Search code examples
language-agnosticprocess-monitoring

Best practice to monitor program life


I want to hear your opinion about program life monitoring.

This is the scenario. You have a simple program which normally works, that means that it's well written, exception are handled and so on.

How will you operate if you want to ensure that this program works FOREVER?

No external tools like crontab are available, but any overhead can be added.

Using another program that continuously "pings" the main program? Touching a file and check with another program for the file modification?

And how do you assure that this second program always works?

So, come on, tell me which are your opinion or best practice in this context!

As footnote, I've to write this program in Python, but it's a general purpose question!


Solution

  • In embedded systems, what is often done is a watchdog module.

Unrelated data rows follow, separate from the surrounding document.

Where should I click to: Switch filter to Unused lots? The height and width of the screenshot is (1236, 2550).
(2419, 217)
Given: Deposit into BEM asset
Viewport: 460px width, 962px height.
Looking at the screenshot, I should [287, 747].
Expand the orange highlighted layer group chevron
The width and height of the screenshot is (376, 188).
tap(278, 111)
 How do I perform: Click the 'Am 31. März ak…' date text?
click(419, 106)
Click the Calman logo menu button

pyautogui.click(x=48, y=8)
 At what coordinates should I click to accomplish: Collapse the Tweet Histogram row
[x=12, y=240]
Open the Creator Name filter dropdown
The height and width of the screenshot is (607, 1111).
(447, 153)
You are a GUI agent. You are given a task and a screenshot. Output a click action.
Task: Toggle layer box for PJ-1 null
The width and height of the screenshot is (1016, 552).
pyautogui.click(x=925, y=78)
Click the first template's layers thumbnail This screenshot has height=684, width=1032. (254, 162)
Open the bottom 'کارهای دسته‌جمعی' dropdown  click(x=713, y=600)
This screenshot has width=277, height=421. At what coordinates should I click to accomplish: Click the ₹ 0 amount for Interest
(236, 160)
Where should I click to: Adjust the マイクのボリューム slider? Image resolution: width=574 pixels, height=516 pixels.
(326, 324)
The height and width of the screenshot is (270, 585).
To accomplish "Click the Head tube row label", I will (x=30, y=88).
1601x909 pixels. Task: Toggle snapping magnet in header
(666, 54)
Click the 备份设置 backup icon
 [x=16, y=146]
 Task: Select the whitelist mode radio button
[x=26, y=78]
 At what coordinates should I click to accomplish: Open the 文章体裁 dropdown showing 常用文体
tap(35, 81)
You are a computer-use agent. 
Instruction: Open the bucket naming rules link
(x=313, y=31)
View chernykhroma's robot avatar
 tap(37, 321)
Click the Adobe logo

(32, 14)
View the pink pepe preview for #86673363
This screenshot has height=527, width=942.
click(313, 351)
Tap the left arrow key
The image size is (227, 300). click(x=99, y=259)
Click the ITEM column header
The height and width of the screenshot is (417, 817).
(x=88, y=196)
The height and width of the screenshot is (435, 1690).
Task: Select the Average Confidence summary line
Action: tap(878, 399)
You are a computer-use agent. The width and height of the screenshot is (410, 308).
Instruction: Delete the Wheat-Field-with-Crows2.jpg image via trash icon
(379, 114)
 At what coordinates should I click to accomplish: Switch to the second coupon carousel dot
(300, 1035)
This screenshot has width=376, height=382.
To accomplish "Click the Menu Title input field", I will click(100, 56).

    A watchdog checks some location (could be a file, could be a memory location, whatever), and restarts the system under examination if the location does not meet criteria.

    So you might have your program under probe do is to write some programname_watchdog file with an epoch stamp periodically. This would be part of the regular loop.

    Then your watchdog (in a totally different process) would check the file. If the date listed was sufficiently outdated, the other program would be killed and restarted, since it would be deemed to have critically malfunctioned(either hung or crashed). Note that your watchdog will have some simple logic, so its chances of failing are much lower.

    I'm positive there are other ways to accomplish this as well. This is just one way.

    edit: You have to consider the stack your system is built on. The more external dependencies you have, the more risk of failure. You also have to consider a formal proof of program correctness if you are looking for perfect operation.

    The question really becomes what you are expecting from your system; what sort of failures are unacceptable and what sort of failures are expected so you can compensate for them.

    This question becomes a proof-hardware-software co-design issue very fast (and expensive, too). I'm curious to see what you are doing and what your solution is.